**Provided information**.
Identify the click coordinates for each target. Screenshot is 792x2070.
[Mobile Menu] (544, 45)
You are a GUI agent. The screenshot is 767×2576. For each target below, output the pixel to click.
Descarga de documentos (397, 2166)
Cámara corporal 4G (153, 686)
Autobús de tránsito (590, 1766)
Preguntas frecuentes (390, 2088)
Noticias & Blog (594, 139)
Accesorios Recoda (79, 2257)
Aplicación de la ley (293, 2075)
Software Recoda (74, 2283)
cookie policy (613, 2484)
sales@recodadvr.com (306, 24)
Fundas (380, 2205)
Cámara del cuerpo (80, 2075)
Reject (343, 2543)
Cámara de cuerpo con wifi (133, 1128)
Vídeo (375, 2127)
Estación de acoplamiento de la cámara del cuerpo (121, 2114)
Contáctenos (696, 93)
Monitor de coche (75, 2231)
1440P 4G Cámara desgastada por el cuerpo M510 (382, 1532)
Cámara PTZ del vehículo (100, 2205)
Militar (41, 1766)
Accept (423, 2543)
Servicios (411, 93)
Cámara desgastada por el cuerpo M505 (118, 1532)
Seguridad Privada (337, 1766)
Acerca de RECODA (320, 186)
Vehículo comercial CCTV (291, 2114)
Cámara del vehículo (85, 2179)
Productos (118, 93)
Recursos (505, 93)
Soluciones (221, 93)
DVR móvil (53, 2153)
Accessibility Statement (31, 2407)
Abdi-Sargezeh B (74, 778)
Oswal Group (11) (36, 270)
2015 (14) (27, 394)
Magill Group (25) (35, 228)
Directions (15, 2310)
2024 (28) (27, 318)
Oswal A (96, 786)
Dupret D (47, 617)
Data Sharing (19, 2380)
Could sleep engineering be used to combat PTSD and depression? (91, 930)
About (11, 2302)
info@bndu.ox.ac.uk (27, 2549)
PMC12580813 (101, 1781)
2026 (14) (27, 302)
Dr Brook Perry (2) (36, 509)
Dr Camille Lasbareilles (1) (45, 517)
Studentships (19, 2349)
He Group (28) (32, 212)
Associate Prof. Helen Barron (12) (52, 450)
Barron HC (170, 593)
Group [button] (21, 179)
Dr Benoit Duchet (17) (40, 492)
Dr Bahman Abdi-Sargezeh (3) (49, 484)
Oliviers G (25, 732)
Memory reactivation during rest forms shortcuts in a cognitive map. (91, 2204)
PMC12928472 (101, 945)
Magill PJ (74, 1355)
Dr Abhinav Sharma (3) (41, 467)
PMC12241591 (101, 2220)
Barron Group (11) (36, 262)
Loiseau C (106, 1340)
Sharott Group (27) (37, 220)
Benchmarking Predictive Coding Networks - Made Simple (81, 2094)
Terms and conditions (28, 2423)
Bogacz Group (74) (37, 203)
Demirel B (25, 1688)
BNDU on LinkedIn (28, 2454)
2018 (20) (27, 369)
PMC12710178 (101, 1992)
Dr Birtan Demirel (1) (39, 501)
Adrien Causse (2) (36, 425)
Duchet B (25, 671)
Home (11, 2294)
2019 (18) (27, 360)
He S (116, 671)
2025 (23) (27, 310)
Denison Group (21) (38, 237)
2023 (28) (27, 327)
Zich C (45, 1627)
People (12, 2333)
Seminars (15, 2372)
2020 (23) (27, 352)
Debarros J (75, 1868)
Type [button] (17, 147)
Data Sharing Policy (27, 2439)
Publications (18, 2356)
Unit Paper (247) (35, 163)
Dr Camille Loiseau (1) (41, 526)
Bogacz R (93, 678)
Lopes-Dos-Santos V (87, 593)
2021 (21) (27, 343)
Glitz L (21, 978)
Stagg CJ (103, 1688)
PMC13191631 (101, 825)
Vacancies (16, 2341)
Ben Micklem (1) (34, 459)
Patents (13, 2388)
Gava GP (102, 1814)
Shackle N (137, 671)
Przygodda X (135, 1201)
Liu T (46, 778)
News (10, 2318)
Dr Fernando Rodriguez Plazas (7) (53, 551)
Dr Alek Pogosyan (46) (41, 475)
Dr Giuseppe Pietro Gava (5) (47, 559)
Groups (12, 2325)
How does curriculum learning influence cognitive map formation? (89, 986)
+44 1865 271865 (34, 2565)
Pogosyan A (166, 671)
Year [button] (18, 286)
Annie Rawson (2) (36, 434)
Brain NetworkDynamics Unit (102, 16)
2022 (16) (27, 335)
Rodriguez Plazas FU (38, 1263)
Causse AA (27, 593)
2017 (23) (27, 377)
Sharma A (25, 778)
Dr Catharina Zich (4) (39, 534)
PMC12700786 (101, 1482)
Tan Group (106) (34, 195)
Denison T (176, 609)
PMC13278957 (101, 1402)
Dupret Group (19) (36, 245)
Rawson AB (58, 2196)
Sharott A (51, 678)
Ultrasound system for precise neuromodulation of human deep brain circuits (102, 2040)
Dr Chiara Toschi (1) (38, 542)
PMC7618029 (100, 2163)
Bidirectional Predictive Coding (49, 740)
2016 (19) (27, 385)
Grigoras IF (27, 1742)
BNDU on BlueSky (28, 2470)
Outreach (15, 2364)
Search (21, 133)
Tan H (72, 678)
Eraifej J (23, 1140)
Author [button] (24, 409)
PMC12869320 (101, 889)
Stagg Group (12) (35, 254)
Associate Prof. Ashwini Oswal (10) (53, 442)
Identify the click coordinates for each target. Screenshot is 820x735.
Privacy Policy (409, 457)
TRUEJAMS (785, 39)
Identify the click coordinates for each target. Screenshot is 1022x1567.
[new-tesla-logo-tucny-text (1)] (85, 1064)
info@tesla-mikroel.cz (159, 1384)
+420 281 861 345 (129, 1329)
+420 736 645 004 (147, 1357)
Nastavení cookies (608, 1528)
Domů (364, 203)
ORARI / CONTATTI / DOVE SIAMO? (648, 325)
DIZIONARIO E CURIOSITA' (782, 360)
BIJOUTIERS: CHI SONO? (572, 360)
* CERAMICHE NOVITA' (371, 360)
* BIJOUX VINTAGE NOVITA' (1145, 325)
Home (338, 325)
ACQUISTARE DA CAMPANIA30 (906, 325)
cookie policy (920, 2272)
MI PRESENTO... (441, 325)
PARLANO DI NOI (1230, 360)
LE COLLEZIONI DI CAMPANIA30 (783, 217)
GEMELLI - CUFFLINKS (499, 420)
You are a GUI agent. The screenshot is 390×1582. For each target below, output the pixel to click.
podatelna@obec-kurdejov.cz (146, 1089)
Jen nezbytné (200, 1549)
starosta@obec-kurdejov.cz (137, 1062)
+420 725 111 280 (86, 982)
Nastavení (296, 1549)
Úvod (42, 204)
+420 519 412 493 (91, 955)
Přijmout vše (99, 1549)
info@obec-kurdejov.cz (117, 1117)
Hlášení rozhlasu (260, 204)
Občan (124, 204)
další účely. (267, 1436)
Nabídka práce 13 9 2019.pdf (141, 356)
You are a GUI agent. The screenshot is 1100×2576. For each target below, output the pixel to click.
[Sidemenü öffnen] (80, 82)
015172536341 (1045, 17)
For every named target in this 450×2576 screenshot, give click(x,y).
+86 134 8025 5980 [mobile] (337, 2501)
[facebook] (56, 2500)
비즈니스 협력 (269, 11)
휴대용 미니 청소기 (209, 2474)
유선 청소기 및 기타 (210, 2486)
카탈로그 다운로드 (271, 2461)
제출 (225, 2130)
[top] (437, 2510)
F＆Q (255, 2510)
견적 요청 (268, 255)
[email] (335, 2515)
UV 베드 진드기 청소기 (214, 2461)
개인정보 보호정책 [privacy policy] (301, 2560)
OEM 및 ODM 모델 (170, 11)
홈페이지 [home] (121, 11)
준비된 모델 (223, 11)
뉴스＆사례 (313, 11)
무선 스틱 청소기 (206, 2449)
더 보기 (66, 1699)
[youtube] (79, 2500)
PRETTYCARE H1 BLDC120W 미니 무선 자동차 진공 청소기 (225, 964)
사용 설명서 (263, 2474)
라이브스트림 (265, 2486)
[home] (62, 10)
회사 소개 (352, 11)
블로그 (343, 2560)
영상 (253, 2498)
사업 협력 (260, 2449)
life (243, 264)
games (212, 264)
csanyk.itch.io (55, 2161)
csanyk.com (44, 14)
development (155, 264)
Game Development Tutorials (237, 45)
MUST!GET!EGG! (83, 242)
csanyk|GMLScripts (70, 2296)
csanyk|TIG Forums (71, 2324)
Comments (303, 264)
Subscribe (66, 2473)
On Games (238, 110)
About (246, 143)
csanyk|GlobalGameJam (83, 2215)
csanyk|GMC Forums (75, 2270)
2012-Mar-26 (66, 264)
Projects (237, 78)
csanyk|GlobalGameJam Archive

**Requirement**. Can you rename "Group" to "Lab" in the data from the line with "Monitor de coche (75, 2231)" up to and including the line with "Oliviers G (25, 732)", and give back only those lines with everything else unchanged?

**Worked solution**.
Monitor de coche (75, 2231)
1440P 4G Cámara desgastada por el cuerpo M510 (382, 1532)
Cámara PTZ del vehículo (100, 2205)
Militar (41, 1766)
Accept (423, 2543)
Servicios (411, 93)
Cámara desgastada por el cuerpo M505 (118, 1532)
Seguridad Privada (337, 1766)
Acerca de RECODA (320, 186)
Vehículo comercial CCTV (291, 2114)
Cámara del vehículo (85, 2179)
Productos (118, 93)
Recursos (505, 93)
Soluciones (221, 93)
DVR móvil (53, 2153)
Accessibility Statement (31, 2407)
Abdi-Sargezeh B (74, 778)
Oswal Lab (11) (36, 270)
2015 (14) (27, 394)
Magill Lab (25) (35, 228)
Directions (15, 2310)
2024 (28) (27, 318)
Oswal A (96, 786)
Dupret D (47, 617)
Data Sharing (19, 2380)
Could sleep engineering be used to combat PTSD and depression? (91, 930)
About (11, 2302)
info@bndu.ox.ac.uk (27, 2549)
PMC12580813 (101, 1781)
2026 (14) (27, 302)
Dr Brook Perry (2) (36, 509)
Dr Camille Lasbareilles (1) (45, 517)
Studentships (19, 2349)
He Lab (28) (32, 212)
Associate Prof. Helen Barron (12) (52, 450)
Barron HC (170, 593)
Lab [button] (21, 179)
Dr Benoit Duchet (17) (40, 492)
Dr Bahman Abdi-Sargezeh (3) (49, 484)
Oliviers G (25, 732)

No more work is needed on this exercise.